Test-Driven Development Skill
Core Principle: If you didn't watch it fail, you don't know if it tests the right thing.
The Cycle
┌──────────────────────────────────────────┐
│ │
▼ │
┌───────┐ ┌───────┐ ┌──────────┐ │
│ RED │ ──▶│ GREEN │ ──▶│ REFACTOR │ ───────┘
└───────┘ └───────┘ └──────────┘
Write test Make pass Clean up
Watch FAIL Minimal code Keep green
RED Phase
What to Do
- Write a single failing test
- Run the test
- Watch it fail
- Verify failure is for expected reason
Why "Watch It Fail" Matters
| Without Watching Fail | With Watching Fail | |-----------------------|-------------------| | Test might always pass (bug in test) | Confirms test can fail | | Test might fail for wrong reason | Confirms test checks right thing | | No proof test validates behavior | Evidence of validation |
Red Phase Checklist
- [ ] Test written for ONE behavior
- [ ] Test run
- [ ] Test failed
- [ ] Failure is for expected reason (not typo, import error, etc.)
GREEN Phase
What to Do
- Write the minimum code to pass the test
- Run the test
- Watch it pass
- Nothing more - no extras, no "while I'm here"
■ ■ ■ ■ ■ ■ ■
● WHAT THIS EXERCISE ASKS:
1) In the test-driven development text, what are the three phases of the cycle?
2) Go on with the test-driven development text from its last line, keeping its headings and checklist format.

● INFORMATION SHOWN:
■ ■ ■ ■ ■ ■ ■
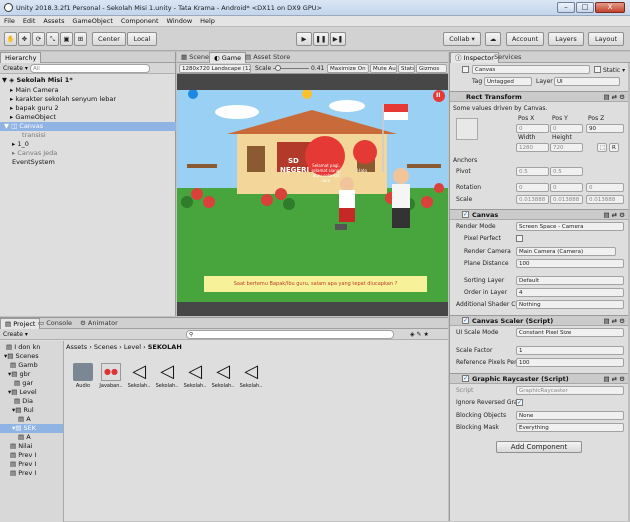 This screenshot has height=522, width=630. What do you see at coordinates (465, 160) in the screenshot?
I see `anchors-label: Anchors` at bounding box center [465, 160].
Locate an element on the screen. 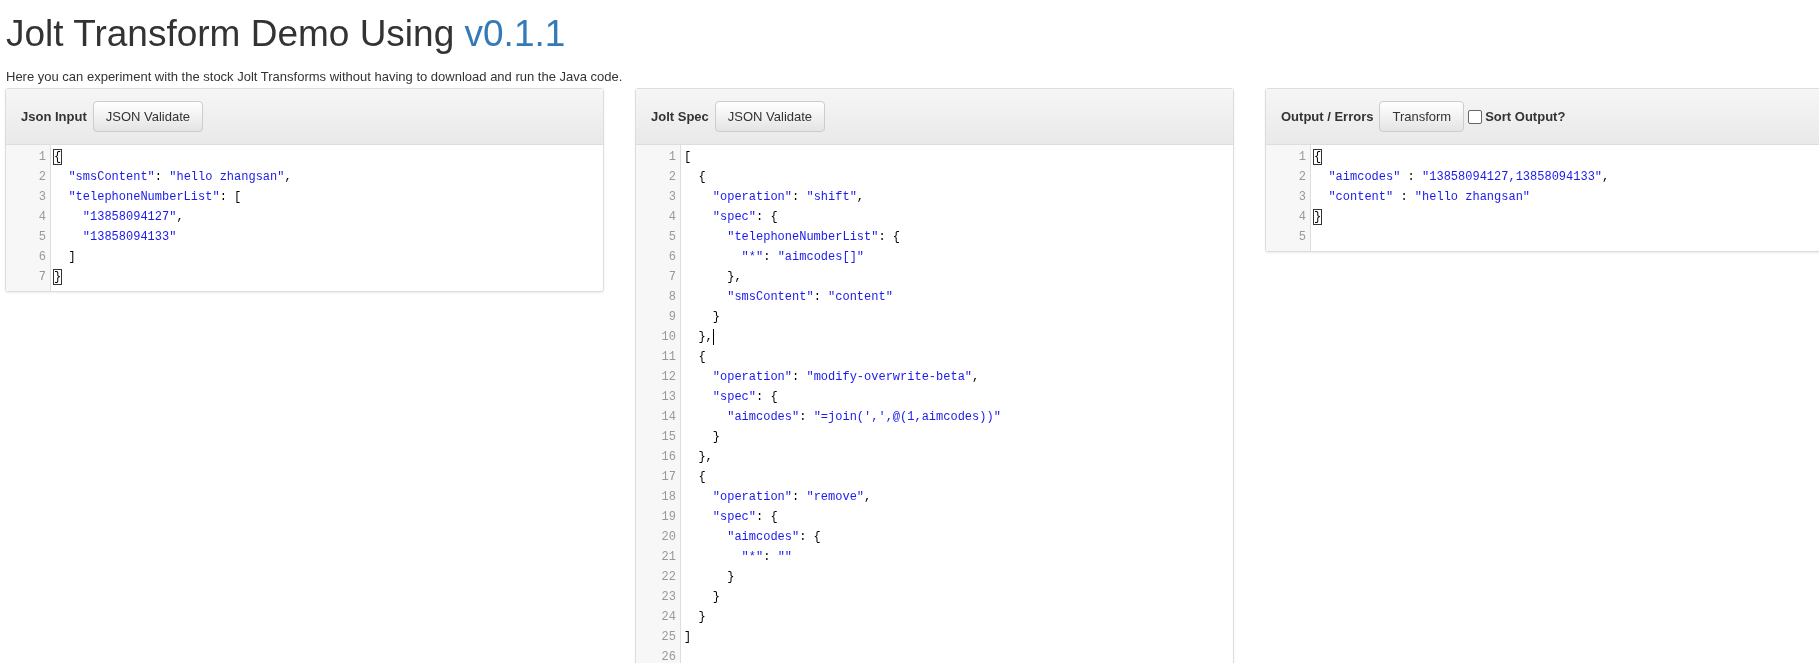 The height and width of the screenshot is (663, 1819). checkbox-label: Sort Output? is located at coordinates (1526, 116).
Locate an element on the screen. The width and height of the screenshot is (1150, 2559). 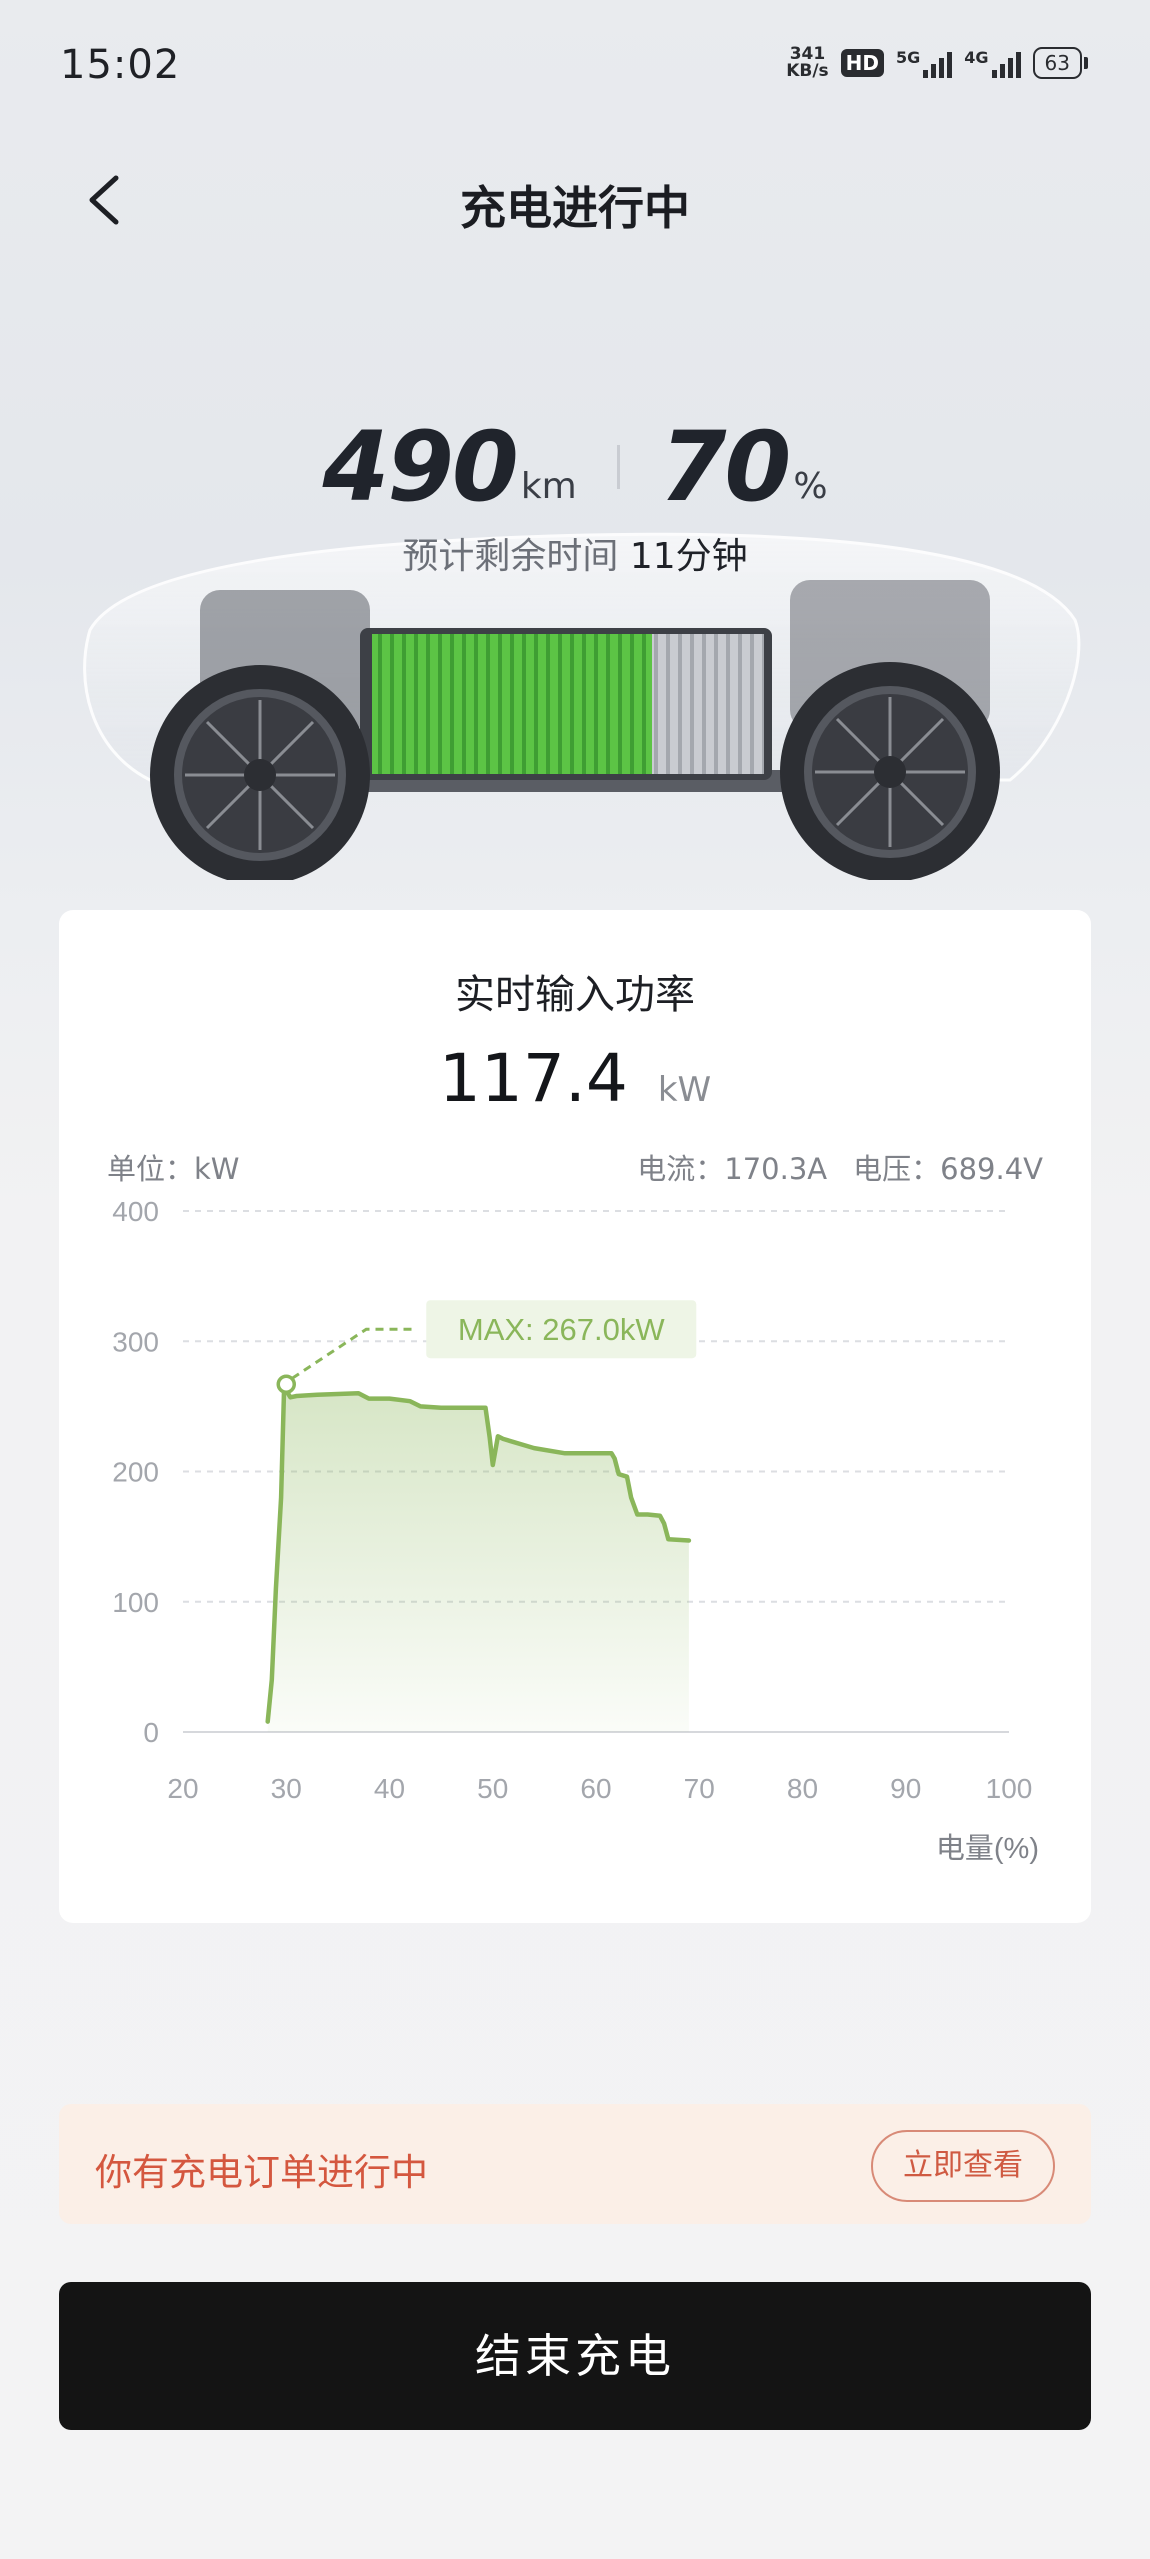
■ ■ ■ ■ ■ ■ ■
● RESULTS:
1) RED, GREEN, and REFACTOR.

2)
What Minimum Means
| Too Much | Minimum | |----------|---------| | Add error handling for edge cases | Just make this test pass | | Refactor related code | Just make this test pass | | Add features "we'll need" | Just make this test pass |
Green Phase Checklist
- [ ] Only code needed for this test written
- [ ] Test run
- [ ] Test passed
- [ ] No other tests broken
REFACTOR Phase
What to Do
- Clean up the code
- Run ALL tests after each change
- Keep everything green
- Stop when code is clean
Safe Refactorings
- Rename for clarity
- Extract methods/functions
- Remove duplication
- Improve structure
Refactor Phase Checklist
- [ ] Code is clean
- [ ] All tests still pass
- [ ] No new behavior added
Non-Negotiable Rules
[!CRITICAL] These are not guidelines. They are rules.
Rule 1: Test First
Production code written BEFORE failing test → DELETE and restart
No exceptions. No "I'll write the test after." That's not TDD.
Rule 2: Watch It Fail
Test not seen failing → Test not trusted
Running the test and seeing green immediately means something is wrong.
Rule 3: Minimal Green
Code beyond minimum → Remove it
YAGNI (You Aren't Gonna Need It). Add it when a test requires it.
Rule 4: Keep Tests Green
Refactoring breaks tests → Undo and retry smaller
Refactoring should never change behavior.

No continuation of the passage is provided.